Here’s the thing. I get that you are a douche. Sure, it happens. I also get that you heard “Ren Fest” and thought, hey, don’t they dress up for those things? I have some stuff in my closet I’ve been meaning to wear all of at the same time. That counts, right? Yeah, um . . . no. This injured my eyes by looking at it and now I have to sue your dumb ass for assault with a deadly eyesore. Isn’t there a kegger happening somewhere where you are missing your chance to roofie and date rape some Chi Omega? And really, unless there was some type of drive-by clothing attack, this guy intentionally put all this shit on his body, looked in the mirror and then walked out of the frat house, all “I’m good.” Freaking poonspackler!
Ok, moving on to other fun stuff at the Festival. This just made me laugh:
I’m thinking this one is probably breaking some type of Ren Fest code of conduct or something:
This guy was confused. He thought he was showing up for a casting call to be an extra in the much anticipated upcoming film – Braveheart 2: The Douchening:
This guy’s job is to stand next to a tree wearing boots, a kilt, a chest bearing shirt whilst holding a basket-tray of flowers and trying to woo the ladies with his come hither stare. Who do you think got the short end of the stick when all the Ren Fest employees were choosing jobs that morning, huh? He looks like Carrot Top’s surly nephew or something.
This next store sold all the essentials. You know, for your wizard and witch potion necessities:
Hey guys? You can stop looking now. I found him. He’s at the Ren Fest, enjoying a pint. I give you . . . the Travelocity Roaming Gnome:
I love so much about every part of this next picture.
Now, I don’t dress up for these things. In fact, the last time I went to a Ren Fest was in college with my Old English class when our goofy professor (dressed as a monk) took us all on a field trip in PA. I think I was 19. The only other time was when I was maybe 15 at this very MD Ren Fest. So, it’s been a long time and it’s not something I do regularly, is what I’m saying. It’s not my thing, it’s just something we decided to do this day for fun. Having said that, I think the fact that this guy dressed up and then bought a corresponding outfit for his very infant son, who looks completely adorable, is fucking awesome. Please also note the motherfucking sword that the baby is holding!!! That kid is adorable and hardcore, yo! He will distract you with his cuteness and then stab your dumb ass.
What do they call it when you have both a muffin top and a tail? Oh yeah, that’s right. A whore.
Psst, Tazer. I don’t wanna cause a commotion or anything, but I happened upon this large congregation of sporks, and well . . . it looks like they are getting together in a large group to plot something. Just thought you should be aware. Sporks are devious, yo.
There was a lot of this . . . not sure if they thought they were at some sort of fairy convention or what, but it was everywhere:
This is another bring your kid to Ren Fest example. He is a wee little viking, complete with horned helmet. So precious.

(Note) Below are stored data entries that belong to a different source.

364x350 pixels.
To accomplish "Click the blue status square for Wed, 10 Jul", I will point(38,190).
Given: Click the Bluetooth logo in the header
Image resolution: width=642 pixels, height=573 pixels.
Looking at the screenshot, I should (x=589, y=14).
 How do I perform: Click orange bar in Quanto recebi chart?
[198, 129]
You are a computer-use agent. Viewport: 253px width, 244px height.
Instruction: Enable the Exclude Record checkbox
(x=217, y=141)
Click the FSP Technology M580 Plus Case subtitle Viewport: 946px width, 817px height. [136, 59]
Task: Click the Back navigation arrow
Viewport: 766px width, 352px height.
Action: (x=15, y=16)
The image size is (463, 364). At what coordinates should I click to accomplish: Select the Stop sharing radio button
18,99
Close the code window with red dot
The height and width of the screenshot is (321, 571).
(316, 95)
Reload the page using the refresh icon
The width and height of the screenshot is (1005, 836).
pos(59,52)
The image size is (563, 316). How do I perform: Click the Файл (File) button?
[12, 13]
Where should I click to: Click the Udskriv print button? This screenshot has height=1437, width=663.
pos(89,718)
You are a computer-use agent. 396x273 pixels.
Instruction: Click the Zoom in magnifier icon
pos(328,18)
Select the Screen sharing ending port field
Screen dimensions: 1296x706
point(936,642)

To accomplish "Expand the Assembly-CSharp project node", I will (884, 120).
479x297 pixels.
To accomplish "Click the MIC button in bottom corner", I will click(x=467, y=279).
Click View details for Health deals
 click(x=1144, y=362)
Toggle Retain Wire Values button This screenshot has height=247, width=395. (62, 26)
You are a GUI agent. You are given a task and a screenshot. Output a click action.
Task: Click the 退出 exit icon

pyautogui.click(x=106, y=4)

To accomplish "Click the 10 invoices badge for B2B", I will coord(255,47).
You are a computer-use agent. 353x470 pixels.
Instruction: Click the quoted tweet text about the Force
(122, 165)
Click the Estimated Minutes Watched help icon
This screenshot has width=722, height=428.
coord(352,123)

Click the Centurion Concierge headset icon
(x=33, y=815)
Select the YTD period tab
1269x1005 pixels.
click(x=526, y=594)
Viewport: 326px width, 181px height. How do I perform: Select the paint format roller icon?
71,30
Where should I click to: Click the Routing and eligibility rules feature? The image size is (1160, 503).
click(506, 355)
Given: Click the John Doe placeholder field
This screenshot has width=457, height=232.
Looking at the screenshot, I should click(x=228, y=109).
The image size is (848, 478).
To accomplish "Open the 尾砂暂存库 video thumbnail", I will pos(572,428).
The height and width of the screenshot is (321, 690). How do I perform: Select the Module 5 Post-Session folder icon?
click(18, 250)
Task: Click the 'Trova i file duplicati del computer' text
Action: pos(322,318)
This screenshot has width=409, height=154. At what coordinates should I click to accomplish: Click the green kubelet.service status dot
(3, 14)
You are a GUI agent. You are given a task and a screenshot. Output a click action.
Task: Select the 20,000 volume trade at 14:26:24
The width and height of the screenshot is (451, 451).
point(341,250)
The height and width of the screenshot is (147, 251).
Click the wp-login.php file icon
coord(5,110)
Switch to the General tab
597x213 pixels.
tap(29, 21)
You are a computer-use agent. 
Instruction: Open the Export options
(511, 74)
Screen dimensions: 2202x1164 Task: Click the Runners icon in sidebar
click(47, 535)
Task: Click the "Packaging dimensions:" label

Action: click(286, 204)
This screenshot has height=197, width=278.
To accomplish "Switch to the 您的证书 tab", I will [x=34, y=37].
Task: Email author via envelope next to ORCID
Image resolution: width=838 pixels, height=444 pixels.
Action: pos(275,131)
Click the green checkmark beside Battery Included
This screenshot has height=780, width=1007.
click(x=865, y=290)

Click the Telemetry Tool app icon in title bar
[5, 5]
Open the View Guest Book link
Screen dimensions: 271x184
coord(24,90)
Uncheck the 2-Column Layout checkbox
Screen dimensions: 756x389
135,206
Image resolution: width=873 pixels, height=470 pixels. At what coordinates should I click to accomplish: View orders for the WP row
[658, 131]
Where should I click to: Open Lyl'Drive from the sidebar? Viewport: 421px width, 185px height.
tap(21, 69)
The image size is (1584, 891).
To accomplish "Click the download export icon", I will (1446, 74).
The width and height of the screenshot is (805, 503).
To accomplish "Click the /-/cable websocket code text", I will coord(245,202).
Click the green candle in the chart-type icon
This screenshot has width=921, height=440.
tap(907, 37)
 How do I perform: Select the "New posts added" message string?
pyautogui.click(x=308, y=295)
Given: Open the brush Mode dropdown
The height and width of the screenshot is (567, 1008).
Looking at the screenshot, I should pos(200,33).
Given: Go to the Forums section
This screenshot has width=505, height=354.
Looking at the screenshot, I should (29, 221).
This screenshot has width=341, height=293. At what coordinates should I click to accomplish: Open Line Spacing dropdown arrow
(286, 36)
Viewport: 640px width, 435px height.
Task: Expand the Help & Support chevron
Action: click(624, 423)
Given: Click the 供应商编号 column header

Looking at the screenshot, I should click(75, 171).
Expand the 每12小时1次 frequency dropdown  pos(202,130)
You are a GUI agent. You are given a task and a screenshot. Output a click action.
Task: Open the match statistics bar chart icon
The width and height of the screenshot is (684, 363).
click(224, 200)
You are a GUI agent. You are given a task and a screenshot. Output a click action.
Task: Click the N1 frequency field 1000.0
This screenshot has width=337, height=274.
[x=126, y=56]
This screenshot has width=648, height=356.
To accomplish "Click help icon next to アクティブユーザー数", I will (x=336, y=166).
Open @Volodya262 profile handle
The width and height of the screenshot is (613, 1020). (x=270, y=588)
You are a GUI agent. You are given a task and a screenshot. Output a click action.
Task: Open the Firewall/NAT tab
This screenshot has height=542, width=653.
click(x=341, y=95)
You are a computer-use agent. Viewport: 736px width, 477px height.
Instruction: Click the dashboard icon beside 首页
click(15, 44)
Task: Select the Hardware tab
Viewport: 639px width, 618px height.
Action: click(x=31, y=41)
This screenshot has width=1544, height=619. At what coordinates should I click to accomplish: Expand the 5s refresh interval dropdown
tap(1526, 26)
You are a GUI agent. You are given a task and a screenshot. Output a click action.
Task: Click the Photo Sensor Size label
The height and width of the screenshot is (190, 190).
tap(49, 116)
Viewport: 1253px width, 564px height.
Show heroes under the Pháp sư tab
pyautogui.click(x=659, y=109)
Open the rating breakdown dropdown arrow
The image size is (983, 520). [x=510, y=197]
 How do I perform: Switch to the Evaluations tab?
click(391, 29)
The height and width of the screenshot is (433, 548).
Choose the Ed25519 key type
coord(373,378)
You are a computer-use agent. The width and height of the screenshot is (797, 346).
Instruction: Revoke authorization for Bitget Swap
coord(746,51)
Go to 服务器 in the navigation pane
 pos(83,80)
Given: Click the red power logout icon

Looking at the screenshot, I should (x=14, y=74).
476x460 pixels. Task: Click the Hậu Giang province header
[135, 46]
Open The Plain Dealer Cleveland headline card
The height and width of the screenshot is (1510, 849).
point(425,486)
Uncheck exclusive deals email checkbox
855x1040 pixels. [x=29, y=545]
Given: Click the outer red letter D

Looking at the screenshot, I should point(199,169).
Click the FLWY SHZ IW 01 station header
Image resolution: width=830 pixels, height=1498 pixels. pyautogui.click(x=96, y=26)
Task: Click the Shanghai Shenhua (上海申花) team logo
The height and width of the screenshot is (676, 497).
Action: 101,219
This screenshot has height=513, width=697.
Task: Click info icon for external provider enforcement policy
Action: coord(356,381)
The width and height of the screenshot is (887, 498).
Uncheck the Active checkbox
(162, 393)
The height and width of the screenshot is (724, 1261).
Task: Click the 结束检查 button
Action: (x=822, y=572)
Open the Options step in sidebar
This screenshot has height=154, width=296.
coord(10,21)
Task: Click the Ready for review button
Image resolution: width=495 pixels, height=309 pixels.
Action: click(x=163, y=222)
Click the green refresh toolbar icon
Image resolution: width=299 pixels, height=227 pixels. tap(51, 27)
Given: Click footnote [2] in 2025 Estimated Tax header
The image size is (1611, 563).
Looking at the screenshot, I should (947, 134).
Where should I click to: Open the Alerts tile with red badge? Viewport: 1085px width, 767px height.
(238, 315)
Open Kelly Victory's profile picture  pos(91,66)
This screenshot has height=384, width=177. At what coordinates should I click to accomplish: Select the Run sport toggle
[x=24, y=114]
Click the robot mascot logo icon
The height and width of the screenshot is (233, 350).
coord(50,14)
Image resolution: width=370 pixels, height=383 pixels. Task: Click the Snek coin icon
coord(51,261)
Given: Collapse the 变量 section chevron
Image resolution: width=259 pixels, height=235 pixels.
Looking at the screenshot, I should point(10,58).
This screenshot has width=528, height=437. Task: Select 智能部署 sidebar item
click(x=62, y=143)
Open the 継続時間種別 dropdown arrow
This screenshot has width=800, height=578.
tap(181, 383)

My pirate friend, Chris (I will never get tired of saying that!), saw me subtly try to take a pic of this approaching couple, and since he was a drunken pirate with apparently no sense of tact left in his body, he stopped them and made them pose for this picture. They were very gracious about it, thankfully.

Kilt? Check. Wife? Check. Necklace? Check. Hmmm, I still feel like maybe I'm forgetting something. Oh well, must not be that important.
And then, of course, we have your cod pieces:
These 2 were just bizarre. The one on the left apparently just decided he was going to wear the MD flag as his costume. While the one on the right is a . . . ghost? He has arrows sticking out of his chest and has blood spatter all over him. I mean, I’m no CSI or anything, but I’m thinking you don’t survive arrows through the heart.
This next one really caught my attention because it was just so godawfully bright:
And of course I immediately was thinking, “Phew! I am so glad I didn’t also wear my bright pink/turquoise skirt and matching half shirt with puffy sleeves. That would have been soooo embarrassing!!”
And then I saw this:
Notice the hair. This is a different person entirely. Apparently they shop at the same store. I mean, who knew there were 2 of this monstrosity available for purchase.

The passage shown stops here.